THE PROBLEM » Rewrite the rows beginning at the line that contains "This screenshot has height=480, width=682." and ending after the line that contains "the green highlight", swapping "highlight bar" for "progress bar" and changing nothing else. Leave the pictures out of your answer.

DATA PROVIDED »
____

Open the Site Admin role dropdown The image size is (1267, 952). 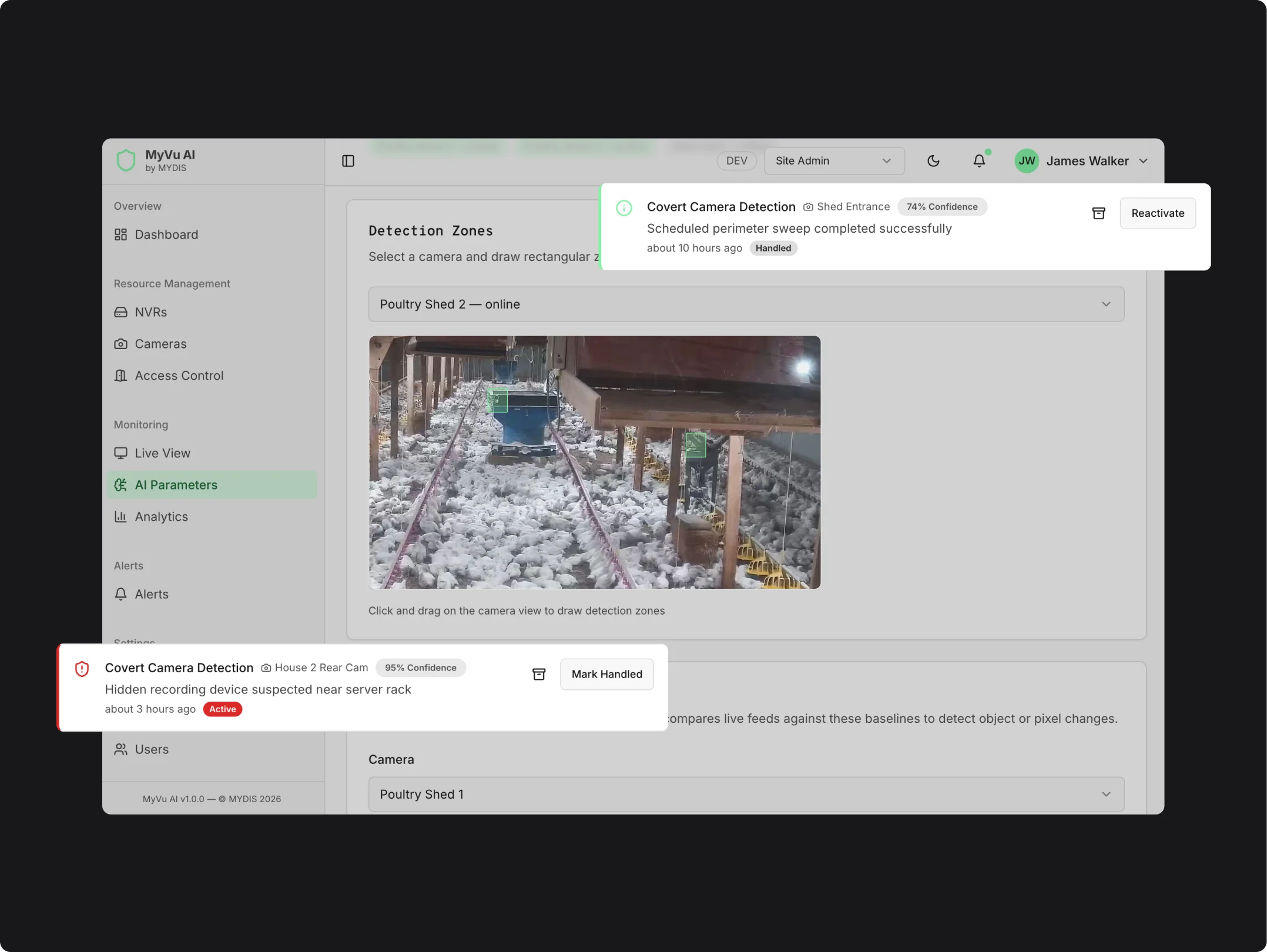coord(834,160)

____

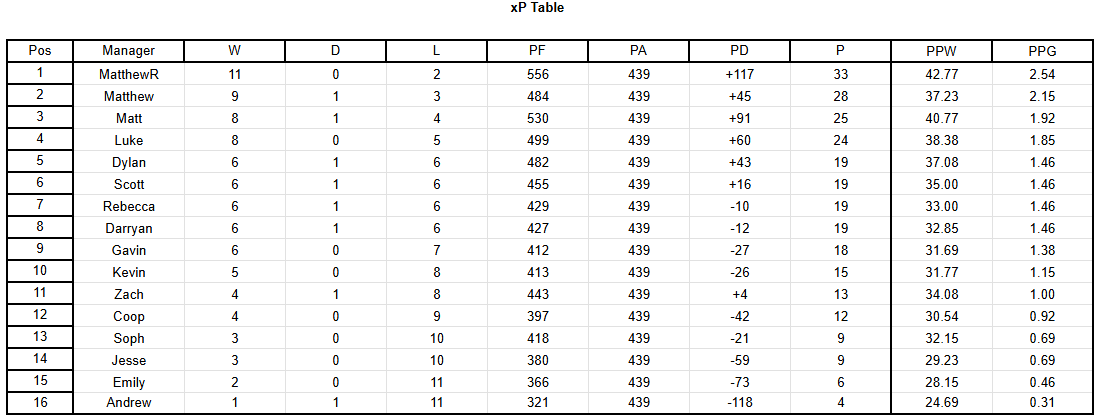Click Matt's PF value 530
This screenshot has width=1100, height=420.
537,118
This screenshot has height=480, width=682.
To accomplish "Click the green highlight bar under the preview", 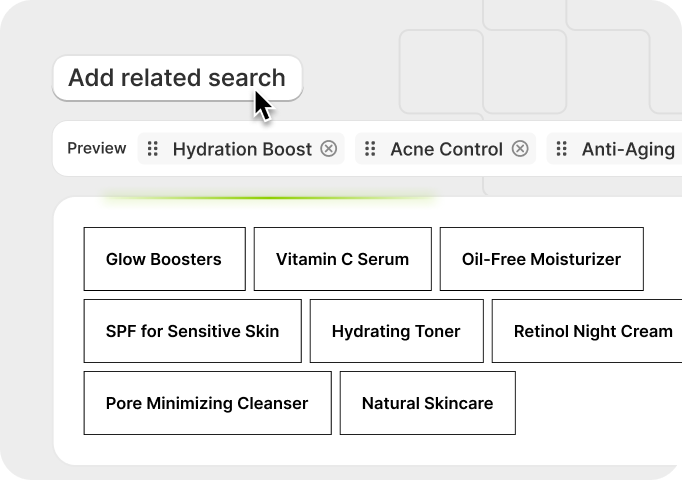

____

SOLUTION TO THIS EXERCISE »
This screenshot has height=480, width=682.
To accomplish "Click the green progress bar under the preview", 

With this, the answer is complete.